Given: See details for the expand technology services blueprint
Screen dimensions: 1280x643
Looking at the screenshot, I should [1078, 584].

---

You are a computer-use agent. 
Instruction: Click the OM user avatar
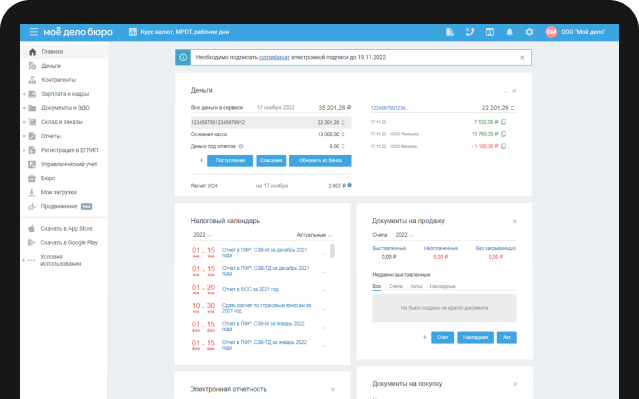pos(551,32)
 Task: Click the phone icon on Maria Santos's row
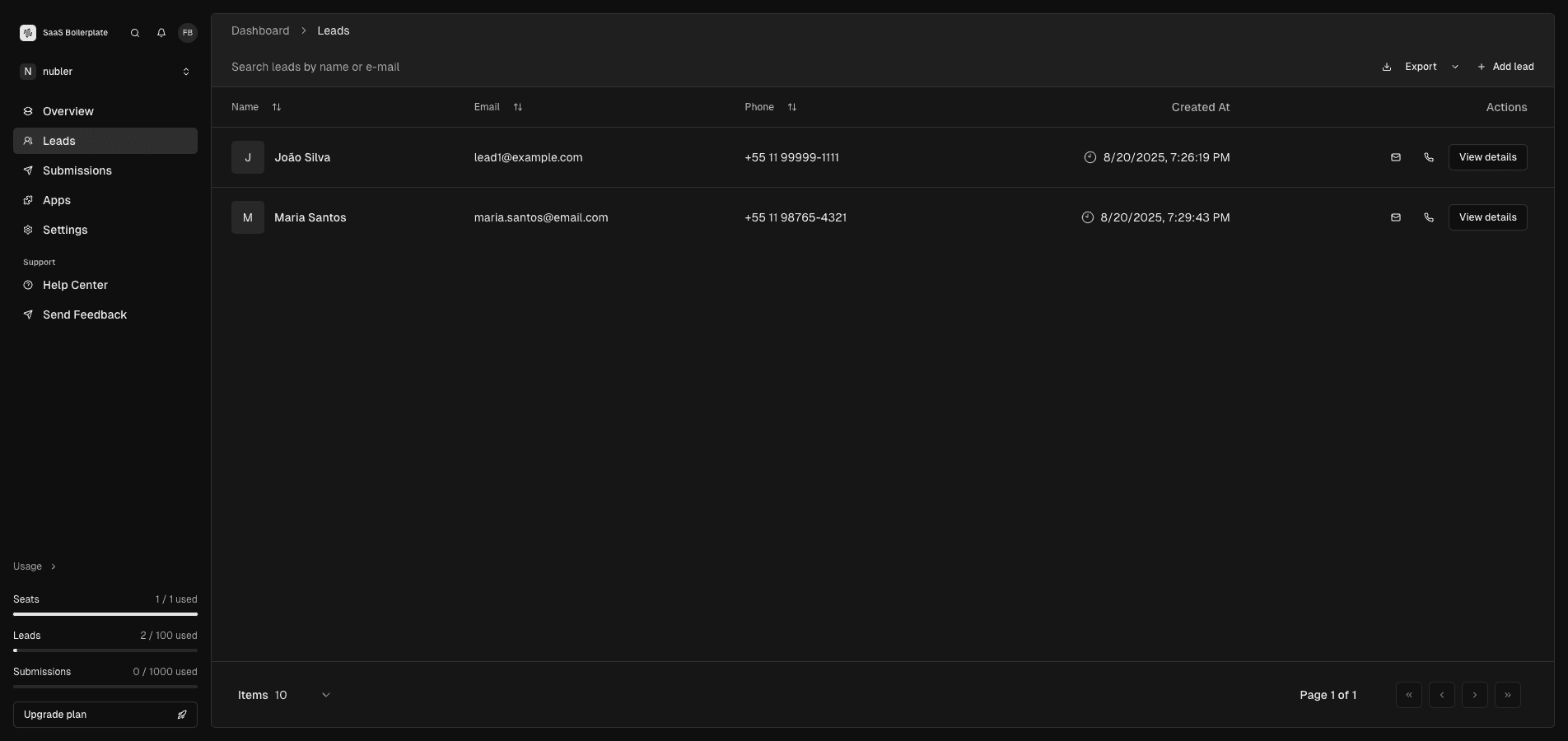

(Exercise prompt) Duplicate the records starting with the line containing "Given: See details" and going on through the line containing "Looking at the", both included.

(Result)
Given: See details for the expand technology services blueprint
Screen dimensions: 1280x643
Looking at the screenshot, I should [1078, 584].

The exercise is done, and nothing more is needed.